Concepto de Abulia

La palabra abulia o “aboulia” reconoce su etimología en el idioma griego, y está formada por el prefijo negativo “a” y “boulé”, que indica deseo, deliberación, o voluntad. En Grecia se llamó Boulé o Consejo de los 500, a la asamblea donde deliberaban los ciudadanos.

Puede definirse actualmente a la abulia como un estado de la persona en que se halla carente de actuar, de tomar decisiones, o de sentir emociones.
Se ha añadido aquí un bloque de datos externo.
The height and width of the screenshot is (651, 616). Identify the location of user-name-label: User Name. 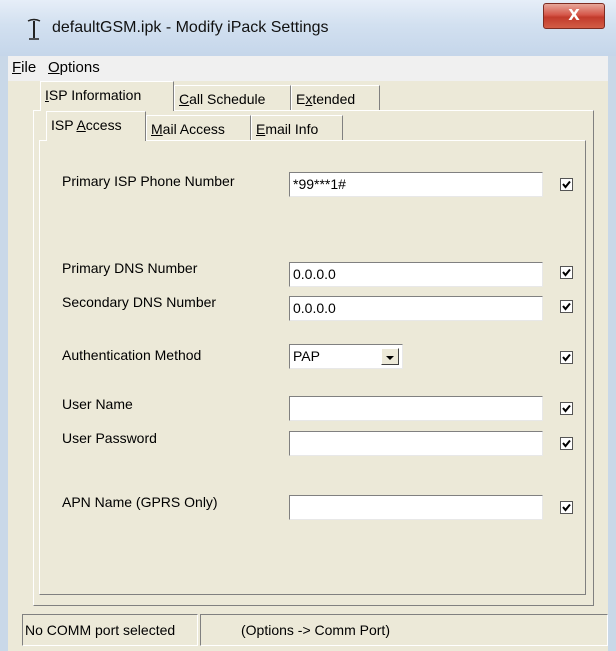
(98, 404).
El abúlico se siente aburrido, sin energía, desmotivado, apático, impotente, insatisfecho, desganado, desinteresado en sí mismo (incluso puede dejar de asearse o alimentarse) y en su entorno, se desentiende de sus vínculos afectivos y de sus obligaciones laborales, no se fija metas ni se ilusiona; y no hace nada para revertir esa situación. Muchas veces se confunde con la pereza, pero realmente quien padece abulia, no es que no quiere hacer cosas, sino que carece de la voluntad para hacerlas. No se soluciona con gritos ni coerciones, pues éstas solo aumentarán la angustia del paciente. Se necesita la ayuda especializada de Psiquiatras y Psicólogos.

Es una perturbación de la psiquis que puede ser pasajera, si se origina en algún hecho doloroso reciente, como por ejemplo, la muerte de un ser querido, o instalarse en la personalidad de manera permanente, como síntoma de otro trastorno, como la depresión, el trastorno bipolar, la esquizofrenia, el hipotiroidismo, el uso de estupefacientes o el consumo de alcohol. Puede manifestarse a cualquier edad, siendo muy frecuente en la adolescencia, acompañando los cambios físicos que el joven experimenta y el incremento de responsabilidades, ambas cosas que les son difíciles de asumir.